Mainly it’s dangerous for consumers but it’s also dangerous for some of the importers.
There are three main reasons why buying a car from overseas is such a risky thing to do.
The first is the simplest. You’re buying a car you’ve never actually seen, touched or driven.
When you buy a car, particularly a second-hand one, you always take it for a test drive. You always get a chance to see if it works properly, if it’s comfortable, if it just feels like the right car for you. You also get a chance to check its condition. Is there oil leaking from it, does the gearbox seem ok, are there any weird noises coming from the engine? Even if you can’t judge these things for yourself, at least you can take a mechanic or a friend or relative who knows more about cars than you do who can advise you.
None of this is possible when you buy a car from overseas. In that case you don’t get any more than a picture on a web site and do you really think you trust that?

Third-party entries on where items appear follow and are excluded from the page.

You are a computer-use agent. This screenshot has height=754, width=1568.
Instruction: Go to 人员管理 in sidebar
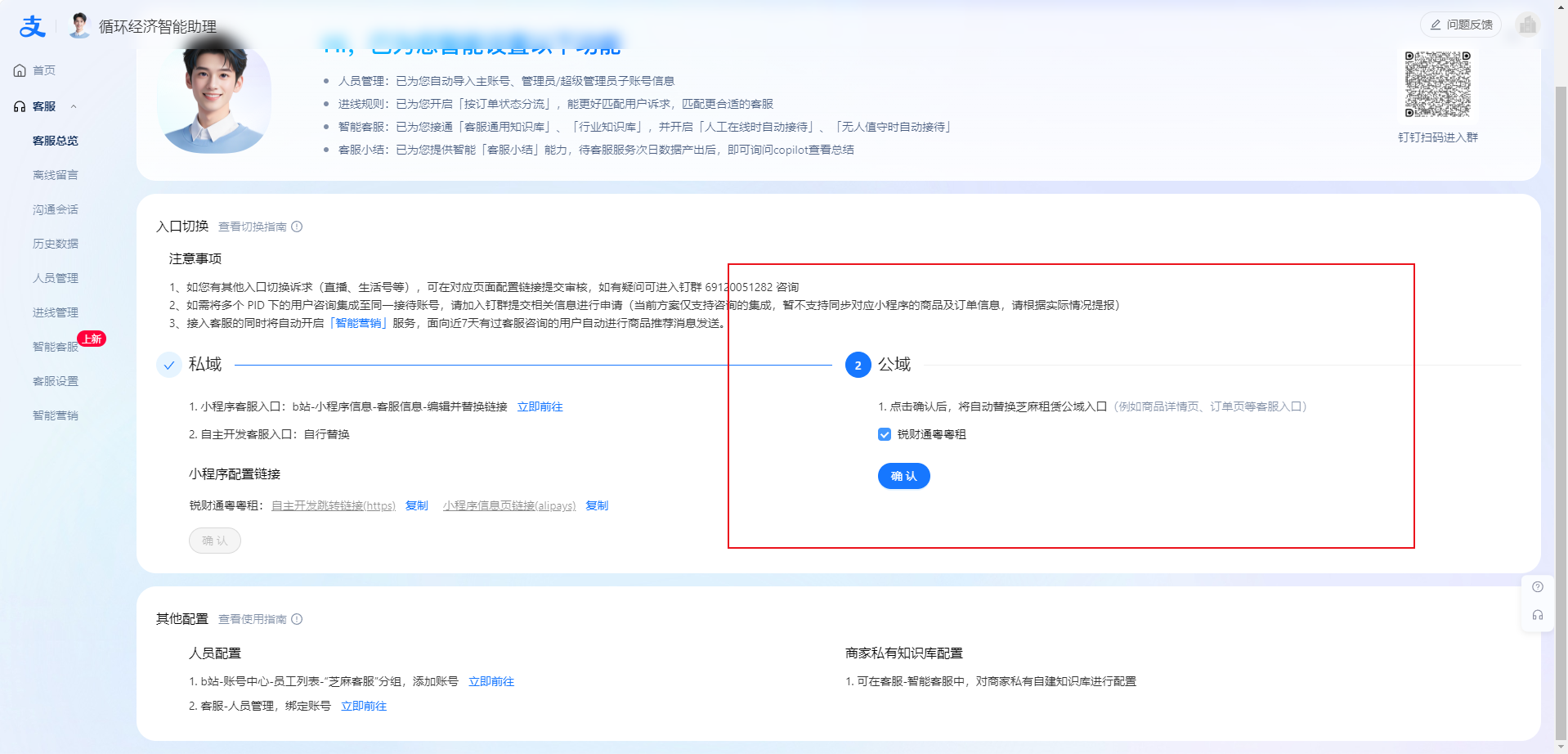(56, 278)

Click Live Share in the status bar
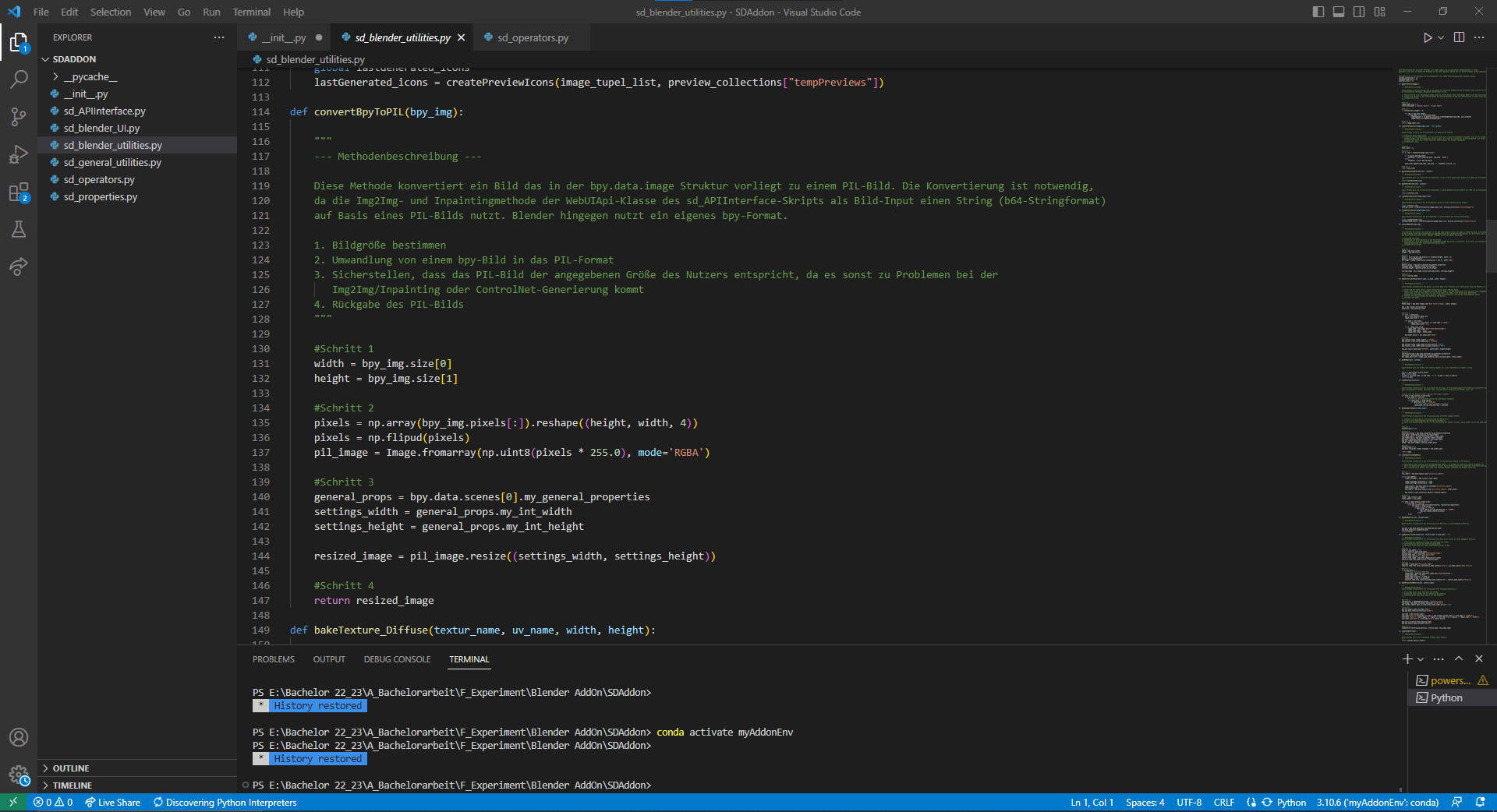pos(113,803)
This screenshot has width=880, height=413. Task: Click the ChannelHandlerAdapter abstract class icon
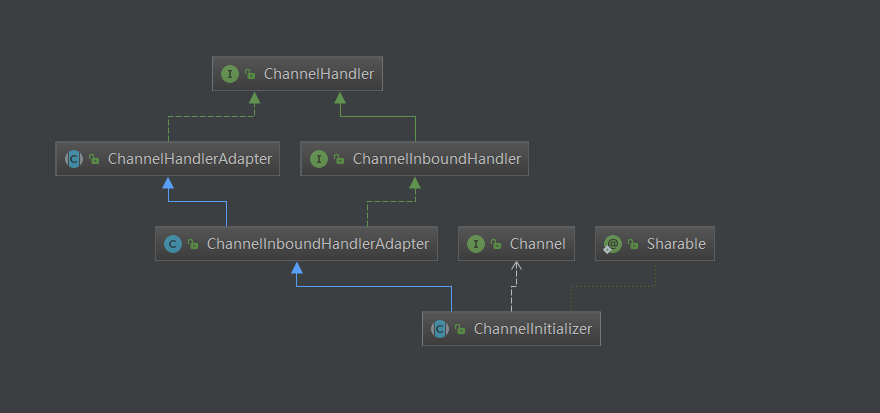(73, 158)
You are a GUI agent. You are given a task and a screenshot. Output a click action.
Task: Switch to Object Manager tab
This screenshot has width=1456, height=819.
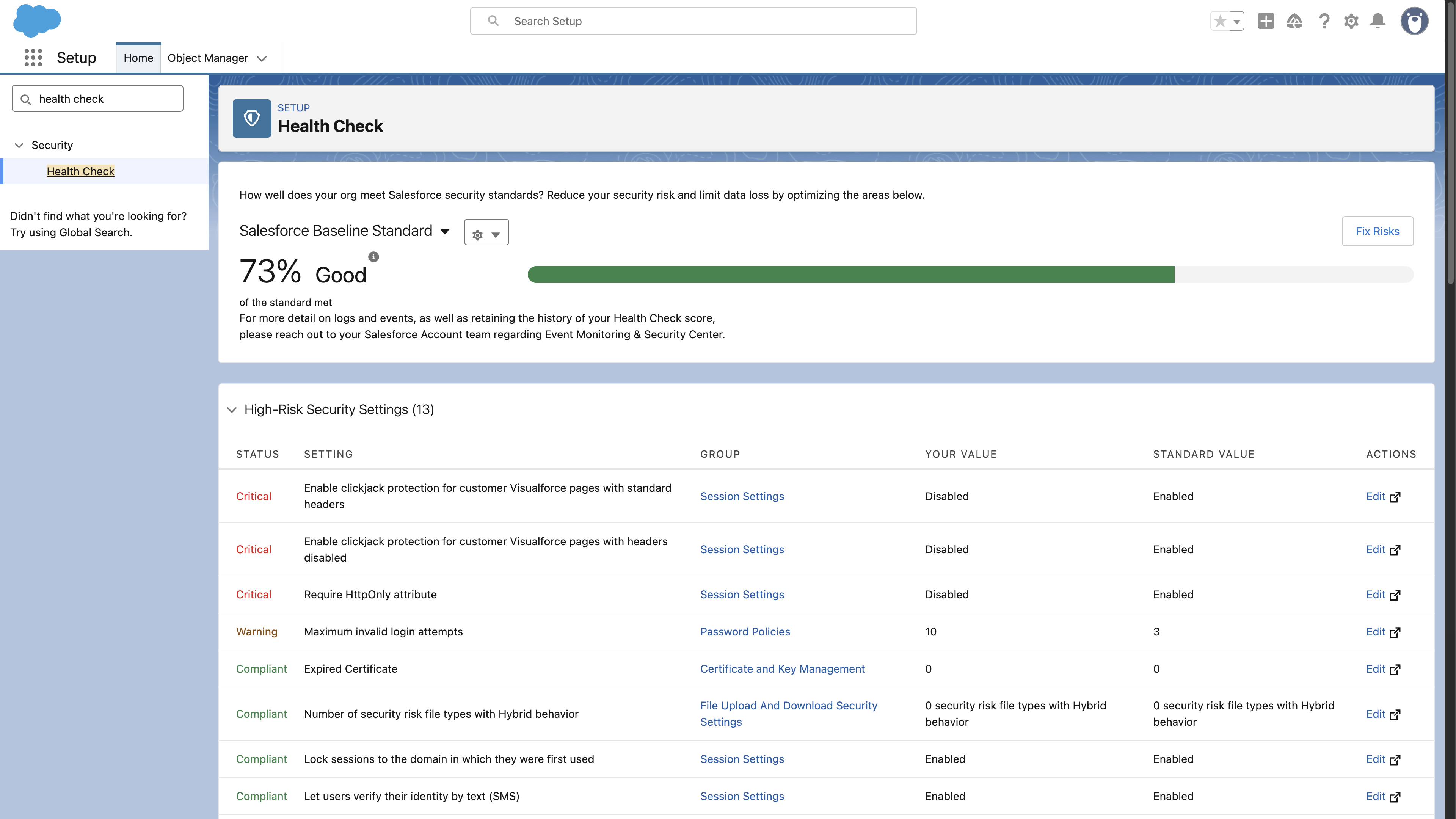click(208, 58)
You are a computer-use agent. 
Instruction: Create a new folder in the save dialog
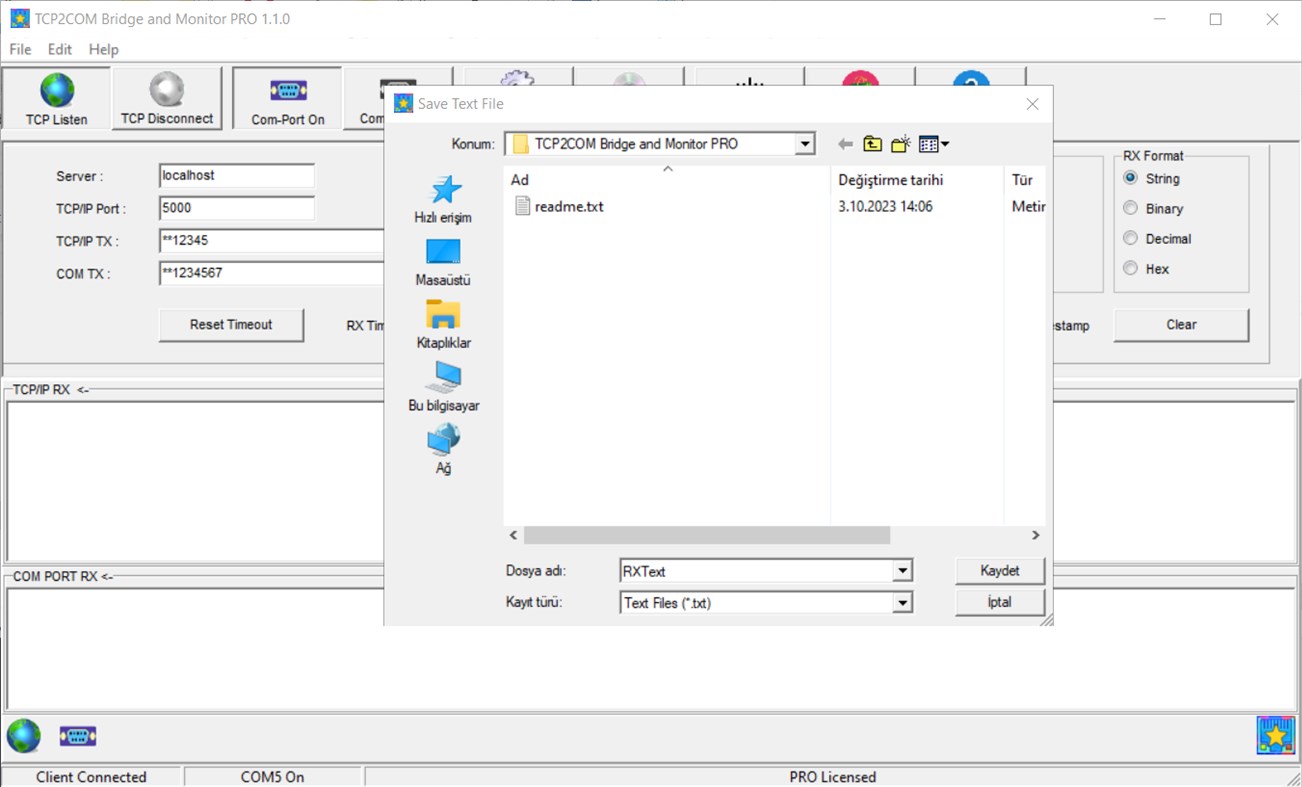point(898,143)

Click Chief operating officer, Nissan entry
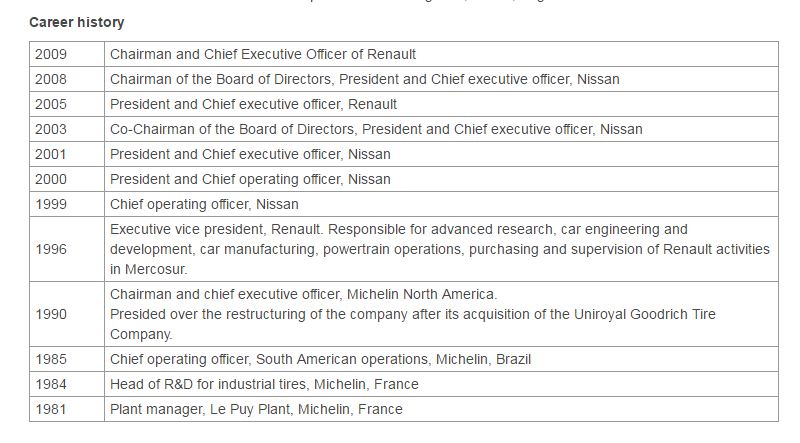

I don’t think so and we’ve heard from many consumers who’ve learned the hard way that many of these companies can’t be trusted.
The second reason is that it’s also not even a very cheap way to buy a car. Some months ago I asked an expert to do the calculations for me. He contacted a company in the UK who have a representative here in Botswana and this is what he told me. Note that the exchange rates are a little out of date but recent changes have made it even more expensive to import a vehicle from the UK.
“I requested a price for a 2004 VW Touareg and they came back with a basic price of £8,400. On top of that was £850 for shipping, £400 port costs, £350 delivery to Gabs, £1,400 for duty and tax, a total of £11,400. That’s about P137,370 or R145,612.The third reason is perhaps even more worrying. Some of the importers are crooks.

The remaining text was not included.